Perform a GSEA analysis on your RNAseq results. You are free to use any method available though we recommend fgsea. Please refer to the following resources:

Gene Set Enrichment Analysis

fgsea

To do this, you will need to do a few steps:

Choose an appropriate ranking metric (I suggest log2FoldChange) and create a ranked list of your genes and log2FoldChange in descending order. N.B. For GSEA specifically, you should not filter by significance and your list should be every gene discovered in the experiment.
Go to the the C2 canonical pathways MSIGDB dataset and download it to your local computer and upload it to your working directory on the cluster
Use either GSEABase or the fgsea function to read in the gene set file (.gmt)
Run fgsea using default parameters
Using a statistical threshold of your choice, generate a figure or plot that displays the top most significant results from the FGSEA results.
In your notebook, briefly remark on your results and what seems interesting to you about the biology.

Week 4: RNAseq

Overview

For the final week, use this time to finish up any tasks you weren’t able to complete. There are no nextflow tasks this week, but you will be asked to create some figures from the original paper using your own findings. Do all of these tasks in the notebook you created from week 3.

Objectives

Read the original publication with a specific focus on their RNAseq experiment
Reproduce figures 3C and 3F with your own findings and compare them in your discussion
Write a short methods section for your pipeline and compare with the methods published in the original paper

Read the original paper

The original publication was given to you in a post on blackboard. Please read the paper and focus specifically on their analysis and discussion of their RNAseq experiment.

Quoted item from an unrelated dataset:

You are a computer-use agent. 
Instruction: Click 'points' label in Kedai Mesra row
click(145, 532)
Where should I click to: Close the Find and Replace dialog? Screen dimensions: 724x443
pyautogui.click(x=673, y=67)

Replicate figure 3C and 3F

Focus on figure 3C and specifically their discussion of their RNAseq results.

Create a volcano plot similar to the one seen in figure 3c. Use your DAVID or GSEA results and create a plot with the same information as 3F using your findings.
Read their discussion of their results and specifically address the following in your provided notebook:

Compare how many significant genes are up- and down-regulated in their findings and yours (using their significance threshold). Ensure you list how many you find vs. how many they report.
Compare their enrichment results with your DAVID and GSEA analysis. Comment on any differences you observe and why there are discrepancies.

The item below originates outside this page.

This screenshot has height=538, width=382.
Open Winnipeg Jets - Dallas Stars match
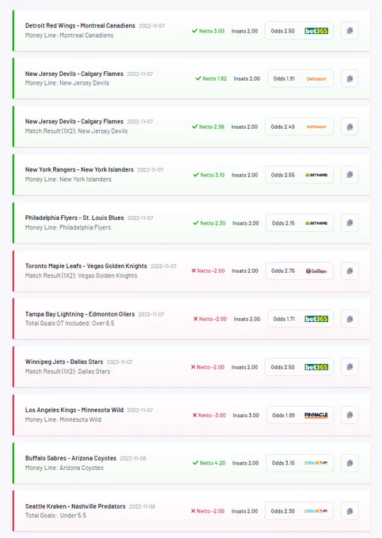pyautogui.click(x=64, y=362)

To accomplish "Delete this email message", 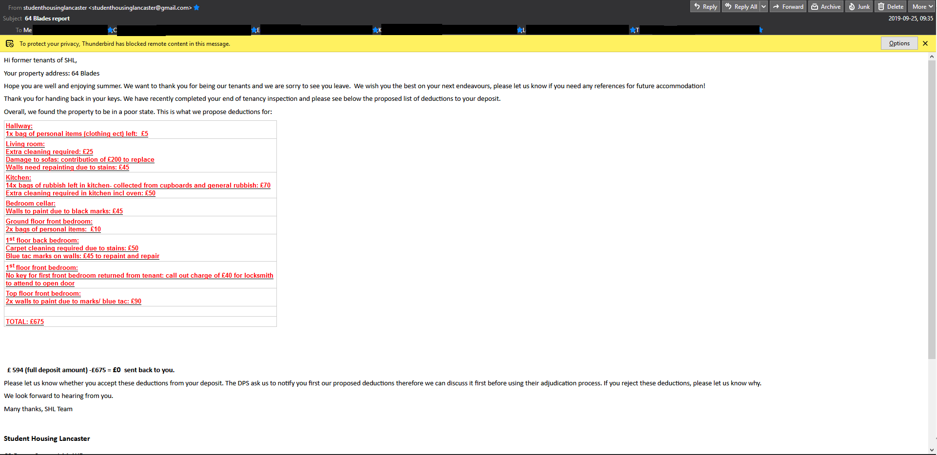I will pyautogui.click(x=890, y=7).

Week 4 Detailed Tasks Summary

Read the original publication and focus specifically on the RNAseq experiment
Recreate figures 3C and 3F with your own results and ensure you address the listed questions in your notebook
Write a methods section in the style we’ve discussed for your workflow
Ensure you read the Project 2 Report Guidelines for a full description of what is expected of you.

REMINDER TO CLEAN UP YOUR WORKING DIRECTORY

When you have successfully run your project 2 pipeline, please ensure that you fully delete your work/ directory and any large files that you may have published to your results/ directory.

You may use the following command:

rm -rf work/

These samples are very large and we have limited disk space. I will be checking your working directories to ensure you do this.